ABSTRACT

This excerpt is an example of how gay criticism can re-read a canonical author, in this case combining biographical information with close attention to double meanings within the text. Koestenbaum focuses on Romance, a collaborative exercise in romantic fiction by Conrad and his fellow novelist Ford Madox Ford. This novel is rarely judged worthy of much critical attention, but interest in issues of gender and sexuality has tended to widen the range of Conrad texts (see Introduction, p. 3). Gay criticism has increasingly been concerned, not only to rediscover and revalue the work of avowedly or evidently homosexual writers, and texts about gay experience, but also to examine the construction of masculinity in other texts.

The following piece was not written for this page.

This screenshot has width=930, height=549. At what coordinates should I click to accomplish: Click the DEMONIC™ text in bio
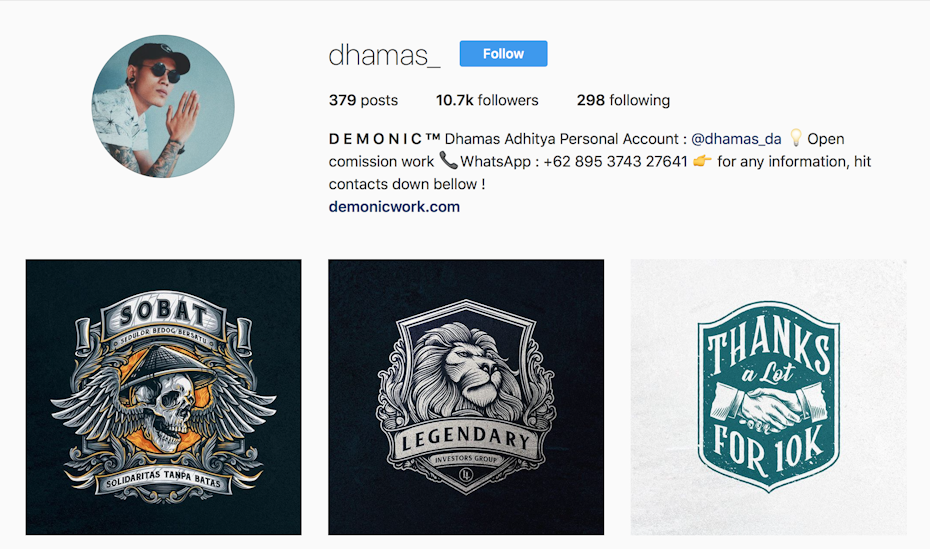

Koestenbaum's aim is not to claim that Conrad was, in any decisive sense, homosexual, but to position Conrad's collaboration with Ford on the homosocial spectrum of bonds between men. Nevertheless, it is part of his argument that homoerotic energies and fantasies were involved in many male friendships which, at the time, disavowed them. Ford and Conrad, like other literary collaborators such as Ezra Pound and T. S. Eliot, 'collaborated in order to separate homoeroticism from the sanctioned male bonding that upholds patriarchy' (Koestenbaum, p. 3). Nevertheless, according to Koestenbaum, 'men who collaborate engage in a metaphorical sexual intercourse' (Koestenbaum, p. 3), with the text alternately given the role of child and of shared woman.